LLMPrimitive is reserved for future skills that invoke the Thinker model directly (e.g. summarization, classification). Same interface: primitive_type: "llm", mutates: False. Adding it requires a new subclass, not a refactor of the dispatcher.

Core Contracts

These models flow through the entire pipeline. PlanStep comes from the Thinker, ToolDefinition and SkillDefinition are parsed from SKILL.md files, ExecutionResult is produced by the dispatcher, and PipelineContext threads results across steps.

from typing import Any
from pydantic import BaseModel

class PlanStep(BaseModel):
    step: int              # 1-based ordinal
    description: str       # natural-language description; used as retrieval query
    skill: str             # skill id (e.g. "manage-files")
    tool: str              # tool name within that skill
    params: dict           # may contain $step(n).field reference strings

class ToolDefinition(BaseModel):
    name: str
    primitive: Primitive   # the one primitive this tool invokes
    signature: str         # human-readable type signature
    required_params: list[str]
    optional_params: list[str]
    return_type: str

class SkillDefinition(BaseModel):
    id: str
    name: str
    version: str
    description: str       # the embeddable string; used by SkillIndex
    tags: list[str]
    uses_retrieval: bool   # if True, pipeline ensures ContentIndex is warm before executing
    tools: dict[str, ToolDefinition]
    kb_chunk_strategy: str = "fixed"
    kb_chunk_size: int = 512

class ValidationResult(BaseModel):
    valid: bool
    missing: list[str]     # required params absent from PlanStep.params
    extra: list[str]       # params present but not declared in tool schema

class ExecutionResult(BaseModel):
    ok: bool
    snapshot_id: str       # id of graph snapshot taken before this action
    data: Any              # method-specific return value; available to PipelineContext
    error: str | None = None

class PipelineContext(BaseModel):
    results: dict[int, ExecutionResult]  # { step_index: ExecutionResult }
    # resolve(ref: str) -> Any  parses "$step(n).field" and returns the value
    # A step whose referenced dependency was rolled back returns DEPENDENCY_UNAVAILABLE

Shared Embedder Contract

Both SkillIndex and ContentIndex must be constructed using the same Embedder instance.
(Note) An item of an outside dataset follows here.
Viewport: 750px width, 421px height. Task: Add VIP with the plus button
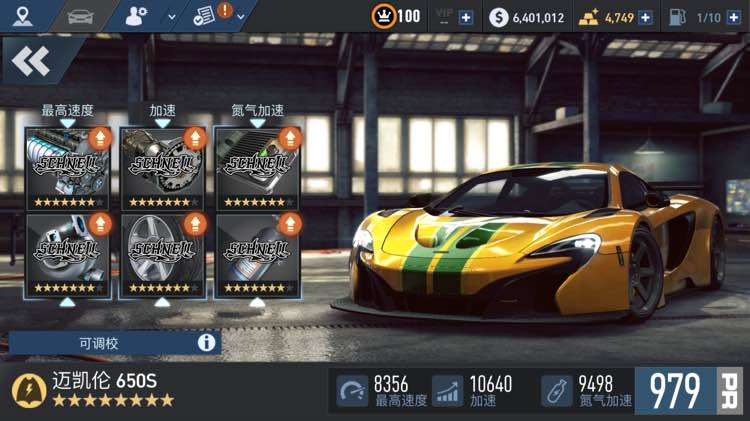466,17
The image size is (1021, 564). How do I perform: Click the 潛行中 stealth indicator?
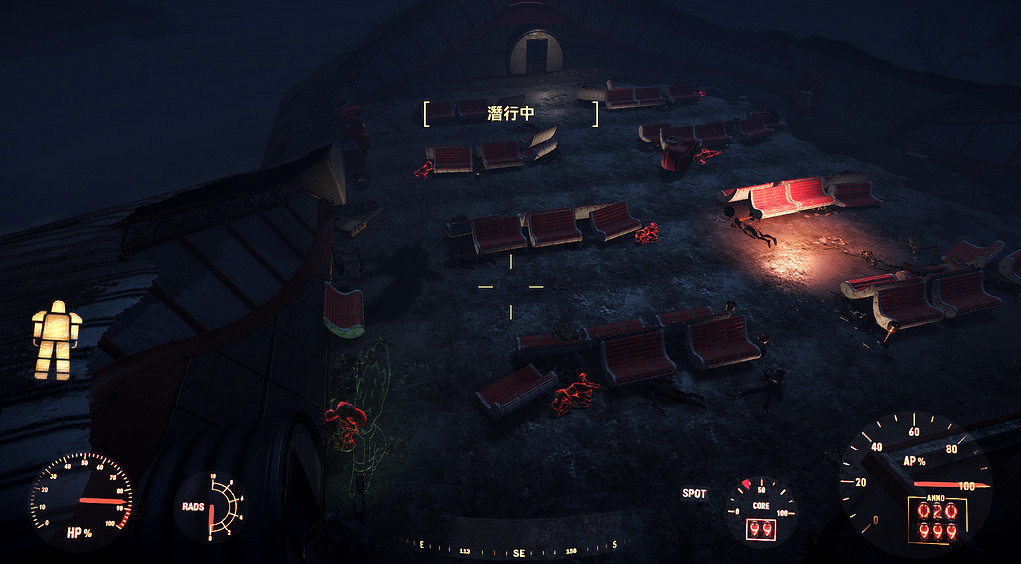pos(511,114)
This is structurally enforced: neither VectorStore constructs its own embedder – both receive vectors from the shared Embedder. If the embedding model changes, Sandbox.rebuild_all_indexes() must be called to invalidate and rebuild both indexes before any retrieval is valid.


Retrieval Architecture

The retrieval system uses a dual-index architecture with a shared embedder. One index holds skill descriptions (for matching user intent to the right skill), and the other holds file content vectors (for semantic search within the sandbox).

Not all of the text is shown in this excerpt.